The Washington Post

Hoping to find other patients, he revealed a cancer often mistaken for ‘jock itch’

Hoping to find other patients, he revealed a cancer often mistaken for ‘jock itch’

Stephen Schroeder figured he had little to lose, his growing sense of desperation fueled by the loneliness of his unusual diagnosis.

For more than two years, Schroeder had been coping with an extremely rare, invasive cancer called extramammary Paget’s disease (EMPD), which had invaded his scrotum, requiring multiple surgeries. Women account for roughly half of EMPD cases; the cancer, often misdiagnosed as eczema or contact dermatitis, attacks the sweat-producing apocrine glands, including those in the genital and anal areas.

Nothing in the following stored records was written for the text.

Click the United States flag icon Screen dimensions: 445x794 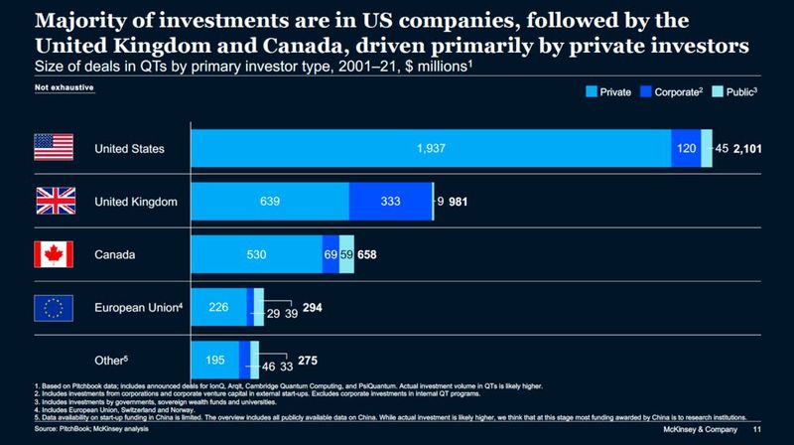[55, 148]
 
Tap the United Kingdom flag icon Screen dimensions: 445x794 [55, 201]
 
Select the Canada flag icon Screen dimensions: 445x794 [55, 254]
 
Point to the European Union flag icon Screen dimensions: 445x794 [55, 307]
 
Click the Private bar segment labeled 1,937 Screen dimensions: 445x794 [430, 148]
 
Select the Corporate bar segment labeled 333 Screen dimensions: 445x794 [390, 201]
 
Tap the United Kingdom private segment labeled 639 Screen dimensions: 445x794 [269, 201]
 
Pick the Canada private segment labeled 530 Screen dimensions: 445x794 [255, 254]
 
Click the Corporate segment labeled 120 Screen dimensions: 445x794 [686, 148]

The slow-growing cancer, which in men is frequently misdiagnosed as “jock itch” — slang for a fungal infection — can be fatal. And while treatment is often grueling, for Schroeder the worst part was his sense of isolation: He had never spoken to anyone who shared his diagnosis.

But in time Schroeder would engineer a solution to his isolation, reaping its benefits by connecting with others in similar circumstances. The richness of that experience, he said, has exceeded anything he could have imagined.

Doctors thought he just had jock itch. Then it spread.

Doctors thought he just had jock itch. Then it spread.

Late Friday afternoon on Dec. 4, 2014, Stephen Schroeder was waiting to board his packed flight from Philadelphia to Las Vegas for a much anticipated long weekend with his son when his cellphone rang. On the line was an unexpected caller: his doctor, reporting test results sooner than Schroeder had expected.

Listening intently, Schroeder was flooded with disbelief as he struggled to comprehend what he was hearing. Using the lip of a trash can as a writing surface, he scribbled notes on the back of his boarding pass, making the doctor spell out each unfamiliar word. Then he sent a terse text to his wife, who was at their home in the Philadelphia suburbs, and got on the plane.

Onboard, Schroeder, then 55, fired up the balky in-flight Internet, desperate for information.

What he read over the next five hours left him alternately terrified, stunned and then, as denial took over, skeptical. “I kept thinking this must be some kind of really stupid mistake,” he recalled. “The diagnosis had to be wrong.”